*What to produce*
Copy the lines below character for character, starting at the very first line and ending at the line that contains "Action: coord(664,586)".

-- START OF Available data --

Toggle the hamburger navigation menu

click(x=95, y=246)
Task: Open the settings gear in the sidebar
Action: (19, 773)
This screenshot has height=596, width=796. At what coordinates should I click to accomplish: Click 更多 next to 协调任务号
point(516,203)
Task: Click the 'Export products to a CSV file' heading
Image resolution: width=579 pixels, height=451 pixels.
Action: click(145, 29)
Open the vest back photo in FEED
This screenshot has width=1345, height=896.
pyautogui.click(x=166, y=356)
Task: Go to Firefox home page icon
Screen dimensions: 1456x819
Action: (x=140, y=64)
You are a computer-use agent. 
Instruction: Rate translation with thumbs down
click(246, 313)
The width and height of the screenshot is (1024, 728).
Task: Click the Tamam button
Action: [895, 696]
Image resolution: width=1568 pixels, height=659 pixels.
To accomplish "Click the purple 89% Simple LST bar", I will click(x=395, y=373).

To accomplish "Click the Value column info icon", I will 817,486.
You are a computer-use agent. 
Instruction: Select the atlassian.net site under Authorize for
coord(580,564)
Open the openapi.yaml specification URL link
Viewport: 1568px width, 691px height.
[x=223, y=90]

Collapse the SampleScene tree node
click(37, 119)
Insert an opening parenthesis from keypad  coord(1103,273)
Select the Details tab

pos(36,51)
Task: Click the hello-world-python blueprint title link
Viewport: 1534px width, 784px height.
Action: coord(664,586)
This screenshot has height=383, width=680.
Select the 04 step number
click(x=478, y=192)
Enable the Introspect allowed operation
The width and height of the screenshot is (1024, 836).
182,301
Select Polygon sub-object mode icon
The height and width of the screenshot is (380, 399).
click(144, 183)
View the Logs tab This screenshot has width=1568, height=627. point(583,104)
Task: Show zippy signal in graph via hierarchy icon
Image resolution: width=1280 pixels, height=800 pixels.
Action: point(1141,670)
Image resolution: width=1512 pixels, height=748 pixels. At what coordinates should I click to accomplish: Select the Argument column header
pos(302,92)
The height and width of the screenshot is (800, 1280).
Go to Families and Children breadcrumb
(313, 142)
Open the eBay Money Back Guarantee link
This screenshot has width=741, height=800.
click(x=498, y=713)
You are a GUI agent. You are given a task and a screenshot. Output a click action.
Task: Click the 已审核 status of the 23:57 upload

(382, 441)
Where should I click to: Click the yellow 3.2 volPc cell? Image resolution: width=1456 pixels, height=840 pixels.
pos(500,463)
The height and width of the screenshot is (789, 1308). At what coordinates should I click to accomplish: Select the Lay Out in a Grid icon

-- END OF Available data --

*Result*
Toggle the hamburger navigation menu

click(x=95, y=246)
Task: Open the settings gear in the sidebar
Action: (19, 773)
This screenshot has height=596, width=796. At what coordinates should I click to accomplish: Click 更多 next to 协调任务号
point(516,203)
Task: Click the 'Export products to a CSV file' heading
Image resolution: width=579 pixels, height=451 pixels.
Action: click(145, 29)
Open the vest back photo in FEED
This screenshot has width=1345, height=896.
pyautogui.click(x=166, y=356)
Task: Go to Firefox home page icon
Screen dimensions: 1456x819
Action: (x=140, y=64)
You are a computer-use agent. 
Instruction: Rate translation with thumbs down
click(246, 313)
The width and height of the screenshot is (1024, 728).
Task: Click the Tamam button
Action: [895, 696]
Image resolution: width=1568 pixels, height=659 pixels.
To accomplish "Click the purple 89% Simple LST bar", I will click(x=395, y=373).

To accomplish "Click the Value column info icon", I will 817,486.
You are a computer-use agent. 
Instruction: Select the atlassian.net site under Authorize for
coord(580,564)
Open the openapi.yaml specification URL link
Viewport: 1568px width, 691px height.
[x=223, y=90]

Collapse the SampleScene tree node
click(37, 119)
Insert an opening parenthesis from keypad  coord(1103,273)
Select the Details tab

pos(36,51)
Task: Click the hello-world-python blueprint title link
Viewport: 1534px width, 784px height.
Action: coord(664,586)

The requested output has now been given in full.